──────── Excerpt to read

Figure 6: Shown is a three-stage pipelined adder which first adds the low-order bits, then adds the high-order bits, and finally computes the associated flags. Attached are injection and observation scanflops which are integrated into one of the layer's scan chains. Thick lines indicate multi-bit structures (e.g. thick lines represent buses and thick nFETs represent one nFET per bit in the associated buses).

The actual design of the LTC is dependent on the application and the goal of the designers. At one extreme, the LTC could be as simple as a few wires that connects the various chains into a single, very long chain and provides one scan-in connection and one scan-out connection. At the other extreme, the LTC could be a full IEEE 1149.1 TAP. The most likely design would be somewhere in between including multiplexors, demultiplexors, and a bypass register. See Section 5 for the particular LTC design we used in our experiments.

#### 4.2 Layer Border Scan Flops

To complete the scan island architecture, test values must be provided on the layer inputs, and test values must be observed on the layer outputs. There are two cases that must be considered. In the first case, a layer input directly drives a register or a register directly drives a layer output. To provide test value injection and observation, these registers need only be made part of a scan chain.

In the second case, D2D vias connect directly to logic, either as source or sink. Additional scan registers are required to inject and observe values on these lines. Figure 6 shows a three-stage staggered adder similar to the one implemented in the Pentium 4 processor [27]. In this adder, we assume the block providing the input and the block processing the output are placed on different layers. In order to inject and observe test values pre-bond, scan registers have been added to provide this functionality. The injection and observation scan registers shown are intentionally designed to be very light-weight in terms of area. The cost of this design choice is functionality; in particular, the value injection registers function properly only before bonding has occurred. Post-bond, turning on the pass FETs with the Test\_Enable signal would cause contention between the injection registers and whatever entity is sourcing values on the neighboring layer. This limitation could be overcome by simply converting the pass FETs into 2-to-1 multiplexors that select between the scan values and normal operation values. Unfortunately, this functionality would come at an area and performance cost. Alternatively, these injec-



Figure 7: Two optimized clock trees. (a) is designed for shortest wire length and thus least power consumption. (b) is designed for maximum pre-bond testability.

────────────────
──────── Given entries

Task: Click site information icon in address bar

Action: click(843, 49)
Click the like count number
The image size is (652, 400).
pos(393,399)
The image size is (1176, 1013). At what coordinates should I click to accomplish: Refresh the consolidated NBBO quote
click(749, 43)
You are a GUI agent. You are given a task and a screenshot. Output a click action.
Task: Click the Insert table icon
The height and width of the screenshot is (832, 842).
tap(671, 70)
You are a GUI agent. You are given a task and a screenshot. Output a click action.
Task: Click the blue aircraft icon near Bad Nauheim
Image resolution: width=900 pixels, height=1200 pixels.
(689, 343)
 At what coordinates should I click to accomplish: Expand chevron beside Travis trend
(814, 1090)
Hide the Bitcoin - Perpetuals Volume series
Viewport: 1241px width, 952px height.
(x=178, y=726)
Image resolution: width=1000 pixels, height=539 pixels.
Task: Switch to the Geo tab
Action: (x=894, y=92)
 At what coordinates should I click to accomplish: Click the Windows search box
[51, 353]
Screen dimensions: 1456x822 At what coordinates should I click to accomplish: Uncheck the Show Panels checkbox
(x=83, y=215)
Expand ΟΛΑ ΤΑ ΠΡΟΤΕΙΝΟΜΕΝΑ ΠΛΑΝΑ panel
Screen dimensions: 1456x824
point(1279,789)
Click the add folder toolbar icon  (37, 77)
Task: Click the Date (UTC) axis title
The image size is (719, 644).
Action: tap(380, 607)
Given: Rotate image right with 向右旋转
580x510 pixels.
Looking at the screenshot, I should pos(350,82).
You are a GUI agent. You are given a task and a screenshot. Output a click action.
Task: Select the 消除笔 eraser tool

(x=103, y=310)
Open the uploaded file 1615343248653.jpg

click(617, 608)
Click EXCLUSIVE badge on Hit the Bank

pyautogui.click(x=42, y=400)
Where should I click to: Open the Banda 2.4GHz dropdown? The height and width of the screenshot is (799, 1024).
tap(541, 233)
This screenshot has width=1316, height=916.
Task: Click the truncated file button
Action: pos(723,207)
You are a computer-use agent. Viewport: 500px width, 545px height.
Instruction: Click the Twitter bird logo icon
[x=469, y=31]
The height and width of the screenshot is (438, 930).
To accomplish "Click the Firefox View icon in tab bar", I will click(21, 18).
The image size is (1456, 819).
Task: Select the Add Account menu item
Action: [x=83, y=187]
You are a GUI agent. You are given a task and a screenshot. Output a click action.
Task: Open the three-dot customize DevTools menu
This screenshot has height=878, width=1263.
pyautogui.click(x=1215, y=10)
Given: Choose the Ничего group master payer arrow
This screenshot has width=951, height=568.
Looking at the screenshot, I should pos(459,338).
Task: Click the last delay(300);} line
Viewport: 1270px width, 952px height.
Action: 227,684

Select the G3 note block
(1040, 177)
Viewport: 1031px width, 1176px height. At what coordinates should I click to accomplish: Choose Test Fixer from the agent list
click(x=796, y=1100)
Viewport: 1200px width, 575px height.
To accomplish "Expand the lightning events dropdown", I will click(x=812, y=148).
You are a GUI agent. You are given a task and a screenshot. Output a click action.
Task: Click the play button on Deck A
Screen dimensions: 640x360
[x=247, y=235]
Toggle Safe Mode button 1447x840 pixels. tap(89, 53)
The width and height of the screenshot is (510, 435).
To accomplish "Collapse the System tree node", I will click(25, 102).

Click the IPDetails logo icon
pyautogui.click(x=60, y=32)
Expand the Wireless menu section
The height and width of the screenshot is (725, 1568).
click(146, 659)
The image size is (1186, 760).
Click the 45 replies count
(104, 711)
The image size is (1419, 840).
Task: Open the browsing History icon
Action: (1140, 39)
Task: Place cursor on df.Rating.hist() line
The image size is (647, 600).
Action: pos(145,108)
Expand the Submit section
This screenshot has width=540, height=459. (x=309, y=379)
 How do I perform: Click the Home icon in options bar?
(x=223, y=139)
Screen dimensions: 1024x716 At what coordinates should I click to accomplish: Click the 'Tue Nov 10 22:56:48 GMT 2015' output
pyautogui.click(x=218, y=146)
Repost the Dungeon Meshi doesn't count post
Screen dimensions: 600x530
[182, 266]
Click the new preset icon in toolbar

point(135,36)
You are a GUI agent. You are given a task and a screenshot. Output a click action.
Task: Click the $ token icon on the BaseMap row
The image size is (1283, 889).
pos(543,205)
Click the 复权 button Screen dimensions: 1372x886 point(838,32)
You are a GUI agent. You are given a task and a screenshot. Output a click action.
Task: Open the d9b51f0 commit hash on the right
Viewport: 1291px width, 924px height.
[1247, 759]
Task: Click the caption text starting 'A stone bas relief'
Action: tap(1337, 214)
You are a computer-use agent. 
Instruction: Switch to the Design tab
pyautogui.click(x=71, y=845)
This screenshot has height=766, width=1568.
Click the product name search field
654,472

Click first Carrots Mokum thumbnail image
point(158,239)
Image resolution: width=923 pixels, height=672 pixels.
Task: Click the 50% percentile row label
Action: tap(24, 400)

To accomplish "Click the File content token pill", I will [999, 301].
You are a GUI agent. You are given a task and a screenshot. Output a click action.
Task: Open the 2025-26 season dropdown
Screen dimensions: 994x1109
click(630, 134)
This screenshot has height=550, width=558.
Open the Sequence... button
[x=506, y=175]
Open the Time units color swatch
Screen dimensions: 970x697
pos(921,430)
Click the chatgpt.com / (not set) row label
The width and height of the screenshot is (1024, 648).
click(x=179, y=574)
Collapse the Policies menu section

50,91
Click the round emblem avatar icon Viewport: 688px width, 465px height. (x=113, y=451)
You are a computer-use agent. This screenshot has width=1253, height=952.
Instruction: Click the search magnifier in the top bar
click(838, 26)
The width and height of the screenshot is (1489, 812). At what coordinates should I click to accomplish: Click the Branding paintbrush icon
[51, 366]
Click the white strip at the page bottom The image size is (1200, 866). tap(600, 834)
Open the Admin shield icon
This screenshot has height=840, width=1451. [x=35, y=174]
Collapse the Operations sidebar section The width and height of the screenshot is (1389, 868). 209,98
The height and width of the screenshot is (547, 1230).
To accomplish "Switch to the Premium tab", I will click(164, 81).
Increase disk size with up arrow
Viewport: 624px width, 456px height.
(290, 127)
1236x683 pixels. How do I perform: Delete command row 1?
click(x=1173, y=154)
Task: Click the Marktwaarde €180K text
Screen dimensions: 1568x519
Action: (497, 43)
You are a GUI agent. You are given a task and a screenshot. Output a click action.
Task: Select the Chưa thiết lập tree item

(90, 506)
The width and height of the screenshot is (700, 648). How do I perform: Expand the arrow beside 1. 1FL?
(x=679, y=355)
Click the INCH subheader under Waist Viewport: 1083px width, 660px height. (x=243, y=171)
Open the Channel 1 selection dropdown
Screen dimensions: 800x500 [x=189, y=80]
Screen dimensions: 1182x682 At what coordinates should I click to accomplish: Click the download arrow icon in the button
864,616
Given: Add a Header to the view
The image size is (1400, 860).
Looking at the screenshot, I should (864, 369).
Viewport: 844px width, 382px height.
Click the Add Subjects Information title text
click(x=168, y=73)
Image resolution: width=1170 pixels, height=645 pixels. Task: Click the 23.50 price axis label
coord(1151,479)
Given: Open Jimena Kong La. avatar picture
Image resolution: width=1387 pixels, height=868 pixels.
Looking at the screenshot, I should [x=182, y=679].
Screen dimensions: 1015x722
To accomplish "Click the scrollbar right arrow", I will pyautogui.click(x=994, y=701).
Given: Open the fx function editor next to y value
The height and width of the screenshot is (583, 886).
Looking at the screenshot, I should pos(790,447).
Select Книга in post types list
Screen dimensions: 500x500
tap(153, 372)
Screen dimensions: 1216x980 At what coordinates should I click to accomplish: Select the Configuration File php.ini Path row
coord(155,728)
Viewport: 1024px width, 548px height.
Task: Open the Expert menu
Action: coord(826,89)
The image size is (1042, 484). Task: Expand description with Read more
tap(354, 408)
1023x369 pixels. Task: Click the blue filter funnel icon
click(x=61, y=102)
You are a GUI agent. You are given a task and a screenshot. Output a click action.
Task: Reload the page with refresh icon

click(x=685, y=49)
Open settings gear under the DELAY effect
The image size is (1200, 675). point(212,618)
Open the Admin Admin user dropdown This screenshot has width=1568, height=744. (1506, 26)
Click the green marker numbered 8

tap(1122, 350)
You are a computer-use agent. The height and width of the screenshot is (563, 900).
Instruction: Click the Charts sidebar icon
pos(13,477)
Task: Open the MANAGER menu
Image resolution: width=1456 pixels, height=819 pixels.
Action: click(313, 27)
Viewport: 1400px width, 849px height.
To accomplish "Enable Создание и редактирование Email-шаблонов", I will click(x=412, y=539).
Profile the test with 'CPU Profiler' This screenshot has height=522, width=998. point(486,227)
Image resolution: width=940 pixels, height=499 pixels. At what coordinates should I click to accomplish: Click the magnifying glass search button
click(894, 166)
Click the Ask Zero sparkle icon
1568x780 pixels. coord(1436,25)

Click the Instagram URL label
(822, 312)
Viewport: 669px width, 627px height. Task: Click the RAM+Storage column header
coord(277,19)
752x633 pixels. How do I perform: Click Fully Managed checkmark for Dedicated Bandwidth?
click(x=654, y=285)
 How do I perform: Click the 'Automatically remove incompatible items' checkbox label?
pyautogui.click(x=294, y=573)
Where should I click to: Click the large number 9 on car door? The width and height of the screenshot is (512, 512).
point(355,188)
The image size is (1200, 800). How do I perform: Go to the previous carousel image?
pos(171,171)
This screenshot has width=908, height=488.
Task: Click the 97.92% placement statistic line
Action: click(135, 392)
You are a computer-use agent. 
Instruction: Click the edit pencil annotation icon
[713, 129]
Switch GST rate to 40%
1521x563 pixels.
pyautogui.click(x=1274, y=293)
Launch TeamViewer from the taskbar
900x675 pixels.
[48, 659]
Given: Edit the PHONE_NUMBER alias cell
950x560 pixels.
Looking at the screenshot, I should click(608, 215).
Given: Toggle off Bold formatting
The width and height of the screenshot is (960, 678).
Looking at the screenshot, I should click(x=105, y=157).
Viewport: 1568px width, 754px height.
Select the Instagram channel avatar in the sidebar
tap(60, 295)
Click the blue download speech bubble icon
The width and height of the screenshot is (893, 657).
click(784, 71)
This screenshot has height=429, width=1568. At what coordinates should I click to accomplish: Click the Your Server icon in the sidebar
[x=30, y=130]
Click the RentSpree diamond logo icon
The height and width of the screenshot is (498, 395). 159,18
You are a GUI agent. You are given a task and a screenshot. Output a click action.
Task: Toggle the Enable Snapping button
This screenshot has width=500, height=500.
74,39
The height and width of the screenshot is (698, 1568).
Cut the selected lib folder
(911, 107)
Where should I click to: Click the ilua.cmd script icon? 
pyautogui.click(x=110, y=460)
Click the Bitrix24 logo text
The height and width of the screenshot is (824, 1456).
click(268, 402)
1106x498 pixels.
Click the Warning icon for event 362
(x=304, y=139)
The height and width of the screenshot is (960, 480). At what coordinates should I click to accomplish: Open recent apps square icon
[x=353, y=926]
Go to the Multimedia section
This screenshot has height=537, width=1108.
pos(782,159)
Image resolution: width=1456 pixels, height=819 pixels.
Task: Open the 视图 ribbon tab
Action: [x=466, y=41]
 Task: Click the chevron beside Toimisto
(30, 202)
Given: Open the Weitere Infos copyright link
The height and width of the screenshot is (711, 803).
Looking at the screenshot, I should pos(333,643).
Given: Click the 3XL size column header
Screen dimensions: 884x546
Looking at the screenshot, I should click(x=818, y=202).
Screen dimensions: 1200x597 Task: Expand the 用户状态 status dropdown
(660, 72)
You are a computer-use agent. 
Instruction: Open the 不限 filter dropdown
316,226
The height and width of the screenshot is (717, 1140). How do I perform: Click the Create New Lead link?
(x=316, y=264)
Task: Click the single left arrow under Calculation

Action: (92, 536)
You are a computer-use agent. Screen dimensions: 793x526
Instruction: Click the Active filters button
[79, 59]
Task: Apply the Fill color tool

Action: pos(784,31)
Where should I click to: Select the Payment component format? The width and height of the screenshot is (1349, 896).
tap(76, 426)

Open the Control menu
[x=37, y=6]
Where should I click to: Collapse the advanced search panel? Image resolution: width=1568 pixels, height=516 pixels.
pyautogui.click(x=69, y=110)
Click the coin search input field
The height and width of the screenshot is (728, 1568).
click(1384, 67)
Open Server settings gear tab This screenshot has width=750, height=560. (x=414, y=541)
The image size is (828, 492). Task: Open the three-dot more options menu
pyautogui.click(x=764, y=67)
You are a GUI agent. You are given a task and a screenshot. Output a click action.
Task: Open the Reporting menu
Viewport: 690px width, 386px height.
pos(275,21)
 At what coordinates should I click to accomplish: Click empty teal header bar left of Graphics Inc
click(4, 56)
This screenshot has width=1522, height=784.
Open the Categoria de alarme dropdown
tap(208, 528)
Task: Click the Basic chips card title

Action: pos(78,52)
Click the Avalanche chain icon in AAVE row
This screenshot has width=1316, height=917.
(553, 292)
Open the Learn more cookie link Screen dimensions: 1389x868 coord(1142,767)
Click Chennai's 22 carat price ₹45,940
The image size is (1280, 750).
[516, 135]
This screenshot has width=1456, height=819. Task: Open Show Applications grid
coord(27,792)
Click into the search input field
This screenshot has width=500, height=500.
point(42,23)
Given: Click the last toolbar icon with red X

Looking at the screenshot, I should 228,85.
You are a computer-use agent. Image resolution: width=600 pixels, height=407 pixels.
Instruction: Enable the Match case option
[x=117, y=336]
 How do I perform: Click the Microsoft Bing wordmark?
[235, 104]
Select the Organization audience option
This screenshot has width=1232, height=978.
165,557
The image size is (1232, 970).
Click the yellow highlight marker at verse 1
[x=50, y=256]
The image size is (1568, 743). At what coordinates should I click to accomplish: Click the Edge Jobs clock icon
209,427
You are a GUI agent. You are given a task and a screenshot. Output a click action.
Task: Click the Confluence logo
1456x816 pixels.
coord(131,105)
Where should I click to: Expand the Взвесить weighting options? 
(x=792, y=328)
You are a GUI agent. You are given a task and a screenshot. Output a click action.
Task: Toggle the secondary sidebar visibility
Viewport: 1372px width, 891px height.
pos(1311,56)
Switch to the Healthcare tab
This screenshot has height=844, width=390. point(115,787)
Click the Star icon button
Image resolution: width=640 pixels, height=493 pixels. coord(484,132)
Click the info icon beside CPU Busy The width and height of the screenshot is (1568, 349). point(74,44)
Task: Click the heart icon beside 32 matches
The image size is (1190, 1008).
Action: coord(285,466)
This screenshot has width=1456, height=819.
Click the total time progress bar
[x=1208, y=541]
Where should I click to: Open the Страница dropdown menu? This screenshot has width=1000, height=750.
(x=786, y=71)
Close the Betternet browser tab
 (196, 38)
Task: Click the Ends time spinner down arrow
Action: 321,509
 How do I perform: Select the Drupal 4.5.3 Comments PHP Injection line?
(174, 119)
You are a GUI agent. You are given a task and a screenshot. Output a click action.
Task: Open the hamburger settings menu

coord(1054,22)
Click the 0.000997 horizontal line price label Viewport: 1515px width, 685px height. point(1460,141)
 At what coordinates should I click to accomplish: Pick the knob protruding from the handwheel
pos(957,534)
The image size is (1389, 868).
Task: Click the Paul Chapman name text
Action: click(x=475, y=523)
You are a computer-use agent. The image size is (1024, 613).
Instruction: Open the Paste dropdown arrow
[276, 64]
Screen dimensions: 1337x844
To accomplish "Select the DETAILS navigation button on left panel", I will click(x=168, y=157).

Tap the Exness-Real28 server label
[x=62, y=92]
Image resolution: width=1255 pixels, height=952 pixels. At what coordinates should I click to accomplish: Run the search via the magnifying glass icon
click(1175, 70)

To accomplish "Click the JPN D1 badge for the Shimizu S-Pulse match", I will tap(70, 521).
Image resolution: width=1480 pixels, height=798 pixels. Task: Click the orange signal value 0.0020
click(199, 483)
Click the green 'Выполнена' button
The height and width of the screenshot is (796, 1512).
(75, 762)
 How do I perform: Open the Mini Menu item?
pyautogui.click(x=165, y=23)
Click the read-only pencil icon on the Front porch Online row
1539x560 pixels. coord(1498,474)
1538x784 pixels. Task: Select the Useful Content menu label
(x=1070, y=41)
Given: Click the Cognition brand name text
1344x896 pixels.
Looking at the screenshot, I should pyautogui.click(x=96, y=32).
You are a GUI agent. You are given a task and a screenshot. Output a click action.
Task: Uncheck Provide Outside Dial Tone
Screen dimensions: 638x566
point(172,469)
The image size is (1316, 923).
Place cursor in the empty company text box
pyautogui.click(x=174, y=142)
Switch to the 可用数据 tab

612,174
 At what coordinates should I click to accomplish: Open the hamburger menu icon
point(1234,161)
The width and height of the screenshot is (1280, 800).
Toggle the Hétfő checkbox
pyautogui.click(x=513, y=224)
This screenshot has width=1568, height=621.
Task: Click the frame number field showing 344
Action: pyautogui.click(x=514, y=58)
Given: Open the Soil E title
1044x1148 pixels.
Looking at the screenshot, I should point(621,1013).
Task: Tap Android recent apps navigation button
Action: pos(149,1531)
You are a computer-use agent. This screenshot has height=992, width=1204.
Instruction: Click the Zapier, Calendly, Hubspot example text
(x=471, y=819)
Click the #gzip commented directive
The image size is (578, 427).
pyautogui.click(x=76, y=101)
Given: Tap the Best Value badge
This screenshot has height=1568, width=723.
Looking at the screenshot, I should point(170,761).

────────────────

- What you need to do -
(1) Answer these questions using the scan island excerpt.
(a) According to the Figure 6 caption, which bits does the pipelined adder add first?
(b) At the other extreme, what could the LTC be?
(c) According to the Figure 7 caption, what is clock tree (b) designed for?
(2) List every component that the scan island excerpt says the most likely LTC design would include.
(3) Copy everything in the scan island excerpt from "To complete the" down to "a scan chain.".
These entries were taken from an unrelated source.

- Responses to the exercise -
(1)
(a) The low-order bits.
(b) A full IEEE 1149.1 TAP.
(c) Maximum pre-bond testability.

(2)
- Multiplexors
- Demultiplexors
- A bypass register

(3)
To complete the scan island architecture, test values must be provided on the layer inputs, and test values must be observed on the layer outputs. There are two cases that must be considered. In the first case, a layer input directly drives a register or a register directly drives a layer output. To provide test value injection and observation, these registers need only be made part of a scan chain.